Data extracted from a collection
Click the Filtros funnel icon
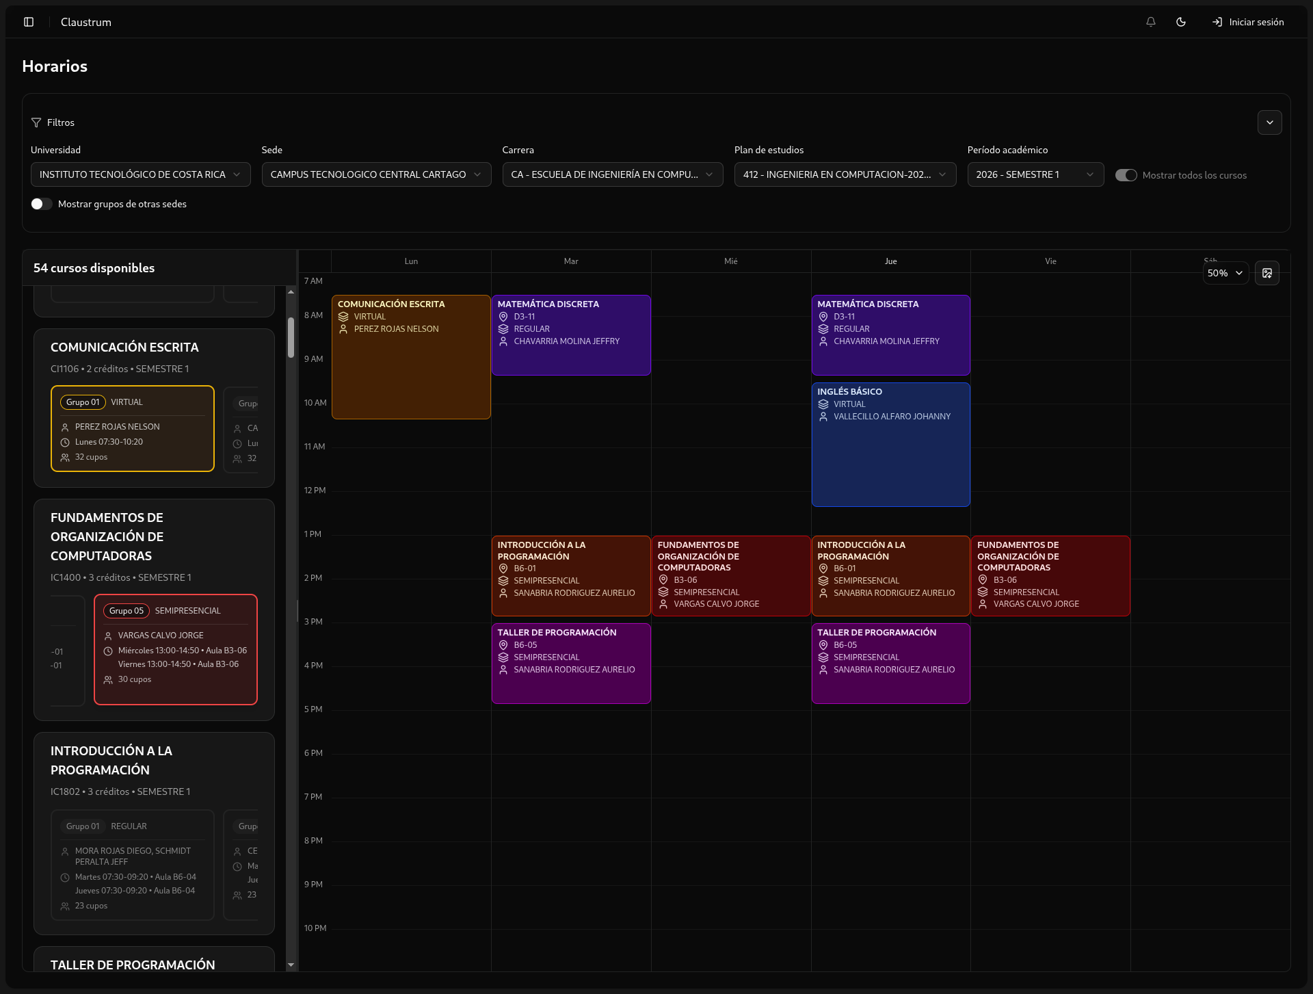Viewport: 1313px width, 994px height. click(x=36, y=122)
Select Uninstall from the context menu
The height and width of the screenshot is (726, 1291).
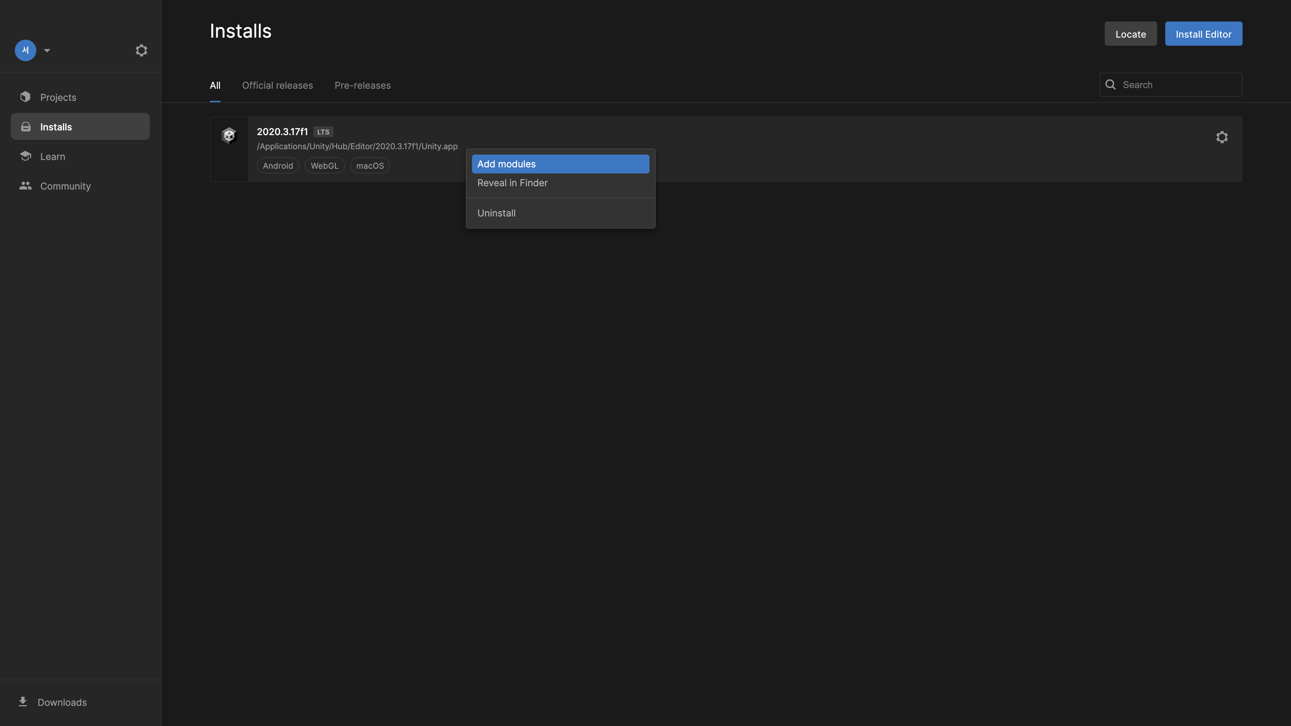496,213
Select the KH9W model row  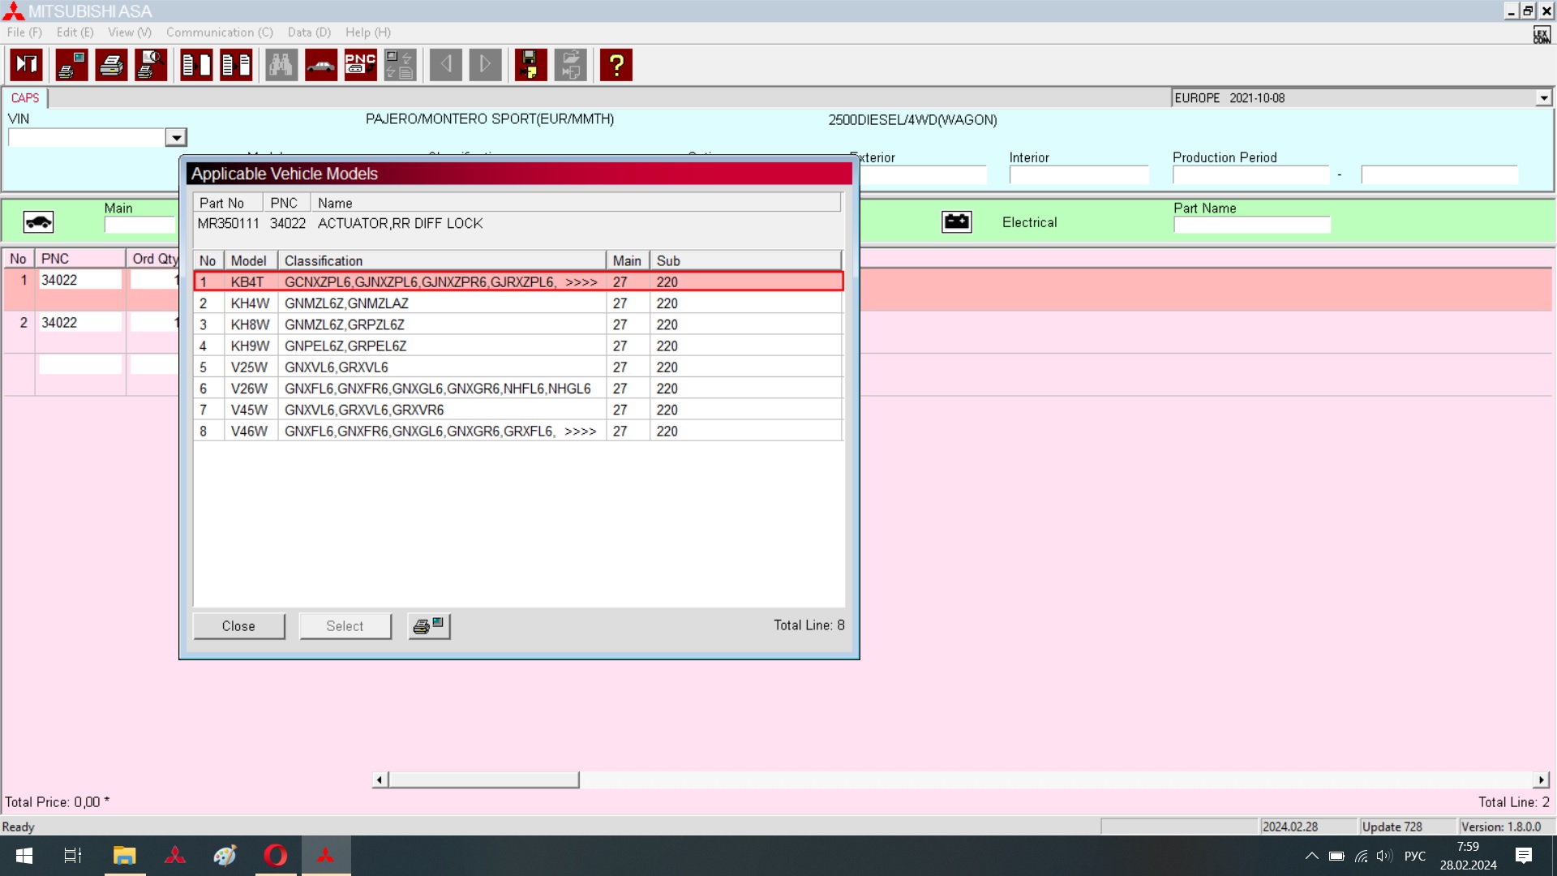coord(250,346)
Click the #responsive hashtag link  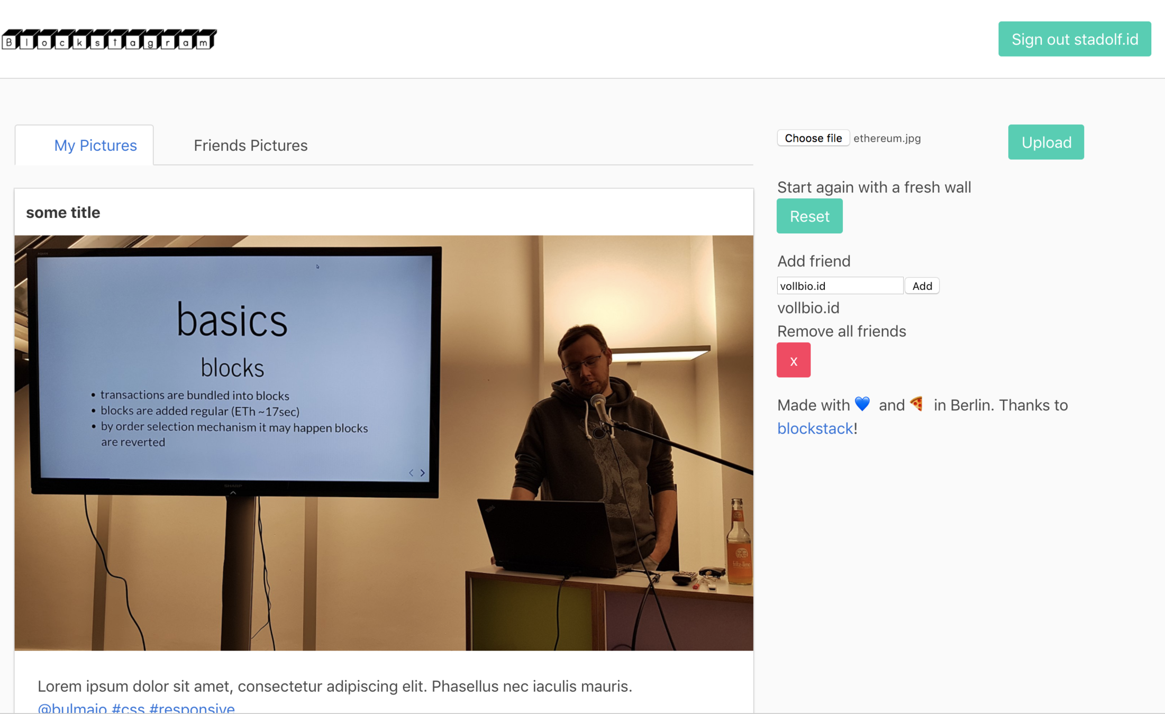pyautogui.click(x=192, y=708)
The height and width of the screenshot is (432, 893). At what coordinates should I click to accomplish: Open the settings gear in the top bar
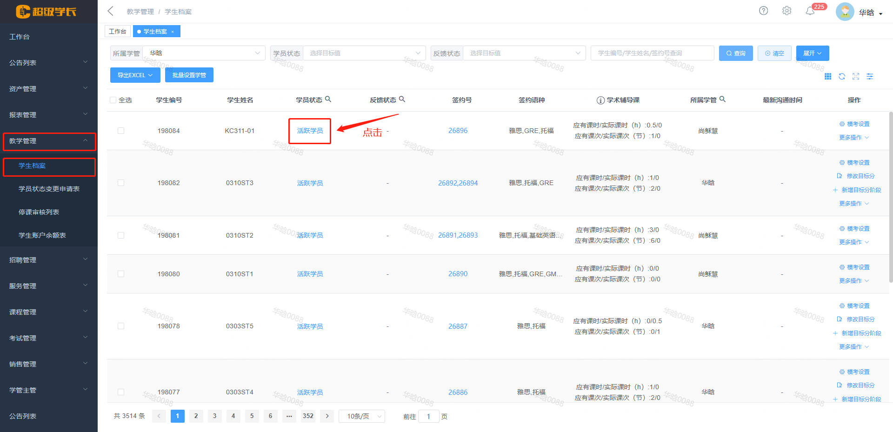[786, 10]
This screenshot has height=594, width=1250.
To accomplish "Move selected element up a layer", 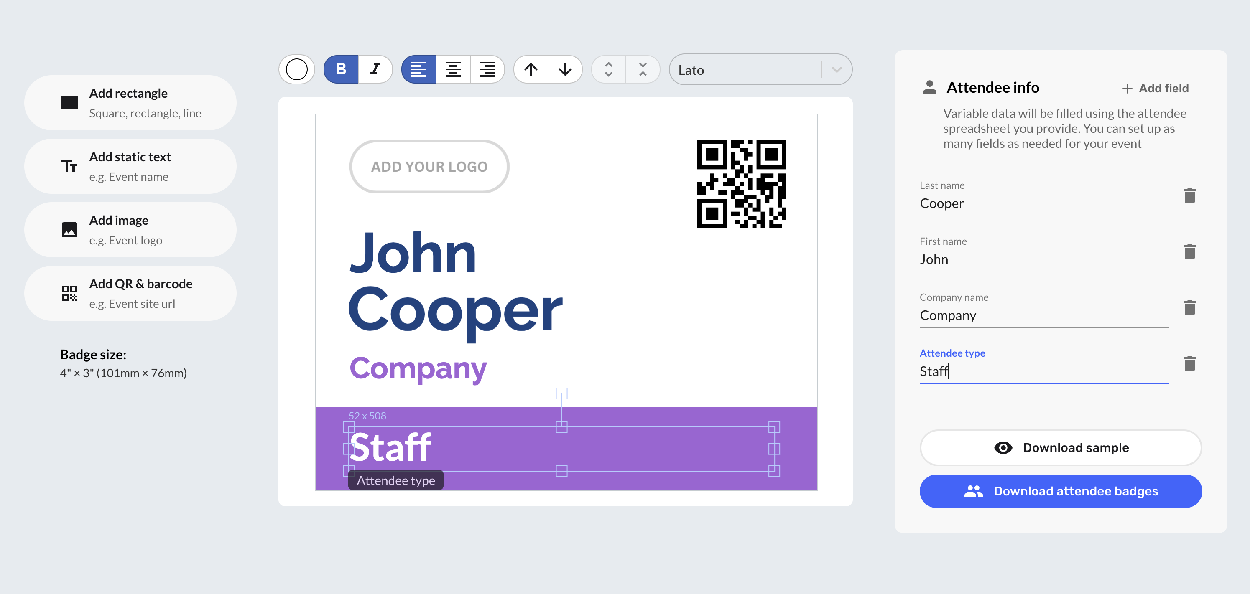I will 531,69.
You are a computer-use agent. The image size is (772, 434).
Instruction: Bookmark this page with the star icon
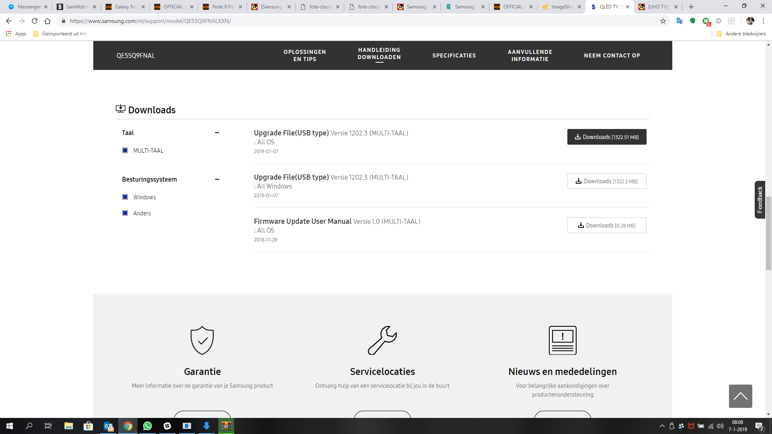[663, 21]
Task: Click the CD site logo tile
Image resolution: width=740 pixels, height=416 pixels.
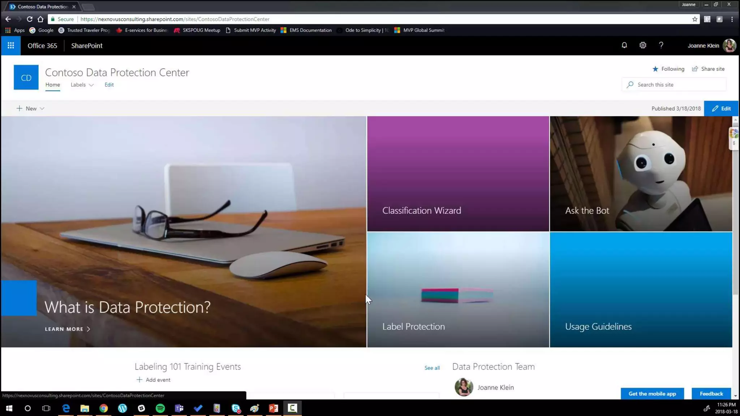Action: tap(26, 77)
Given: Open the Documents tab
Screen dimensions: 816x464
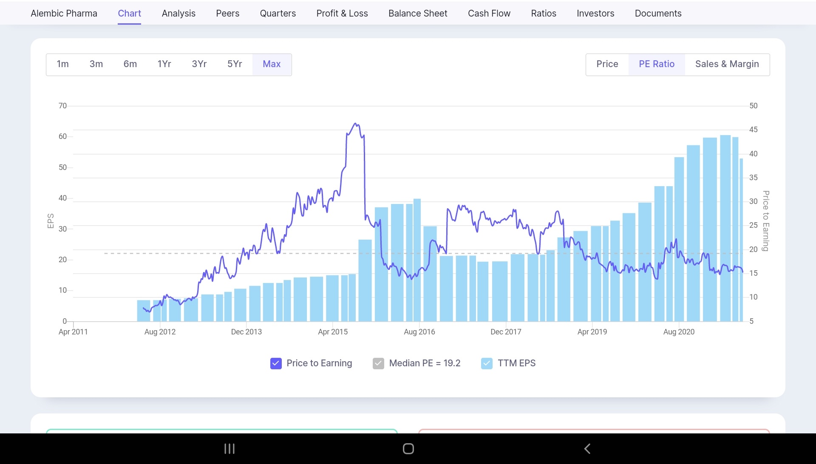Looking at the screenshot, I should pos(658,13).
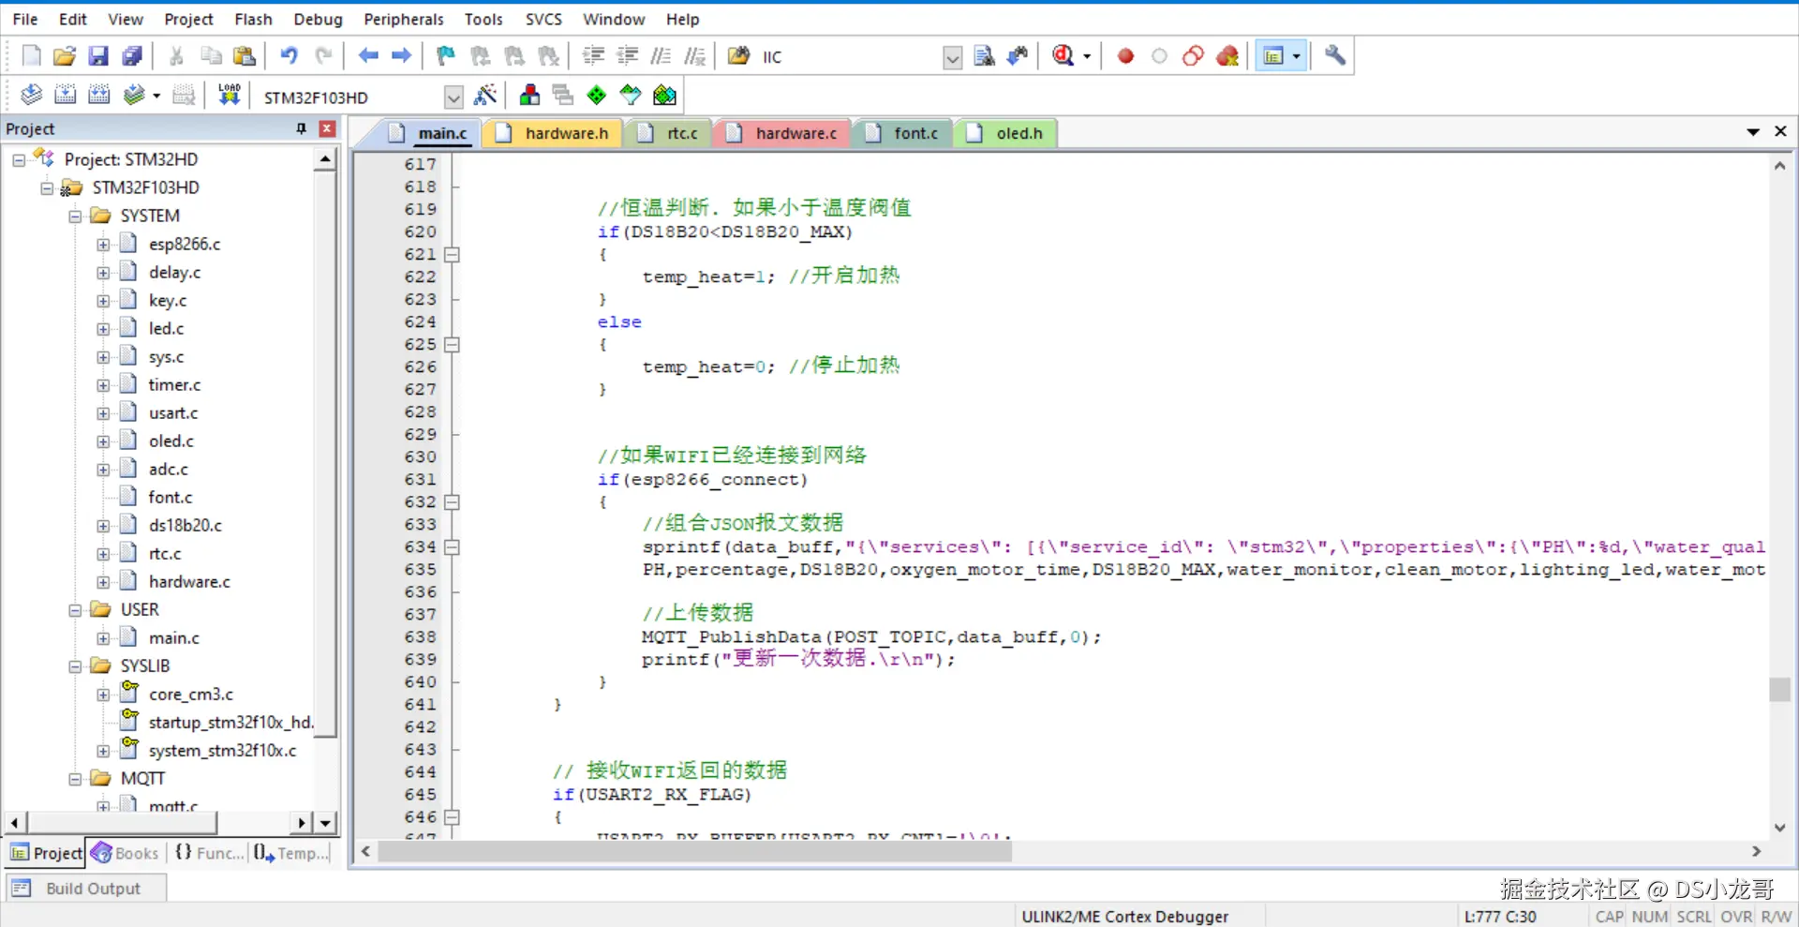
Task: Switch to the Books view at bottom
Action: point(125,853)
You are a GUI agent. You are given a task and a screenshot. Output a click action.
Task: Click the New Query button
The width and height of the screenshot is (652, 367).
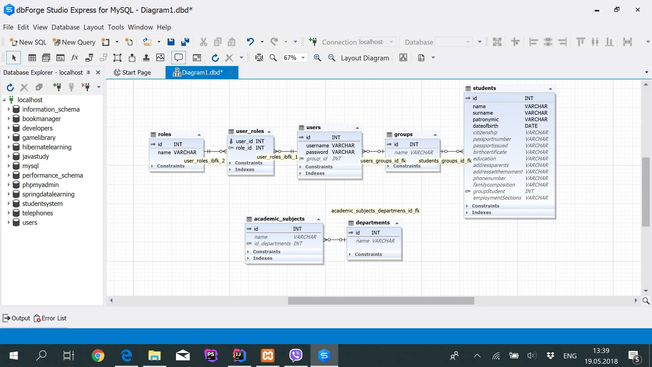click(x=74, y=42)
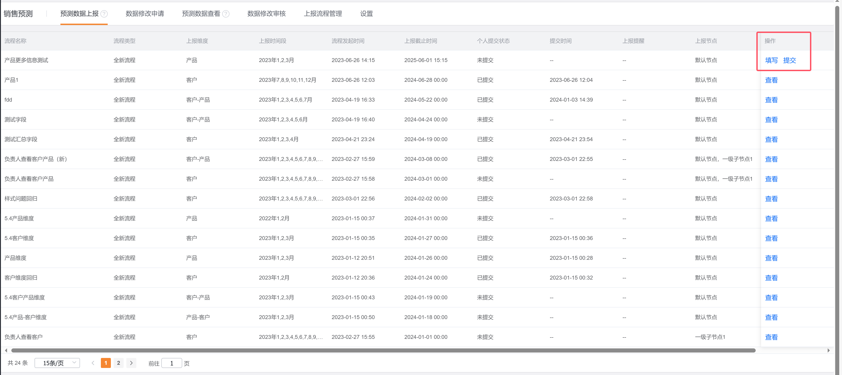This screenshot has height=375, width=842.
Task: Go to page 2 in pagination
Action: [x=118, y=363]
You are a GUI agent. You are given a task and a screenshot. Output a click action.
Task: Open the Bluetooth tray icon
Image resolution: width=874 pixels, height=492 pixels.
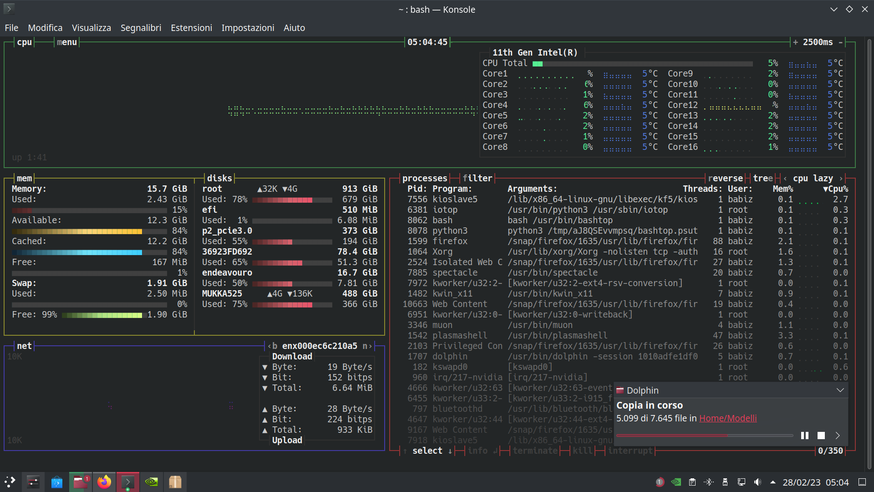click(x=709, y=482)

_DIRECTIONS_
Repeat, exactly and with no pictures, each line from the line that holds "Instruction: Bookmark this" through the last line of the records above.

_RESPONSE_
Instruction: Bookmark this page with the star icon
[663, 21]
Task: Click the CD site logo tile
Image resolution: width=740 pixels, height=416 pixels.
Action: tap(26, 77)
Given: Open the Documents tab
Screen dimensions: 816x464
Looking at the screenshot, I should pos(658,13).
Task: Switch to the Books view at bottom
Action: point(125,853)
You are a GUI agent. You are given a task and a screenshot. Output a click action.
Task: Click the New Query button
The width and height of the screenshot is (652, 367).
click(x=74, y=42)
This screenshot has height=375, width=842.
Task: Go to page 2 in pagination
Action: [x=118, y=363]
You are a GUI agent. You are given a task and a screenshot. Output a click action.
Task: Open the Bluetooth tray icon
Image resolution: width=874 pixels, height=492 pixels.
click(x=709, y=482)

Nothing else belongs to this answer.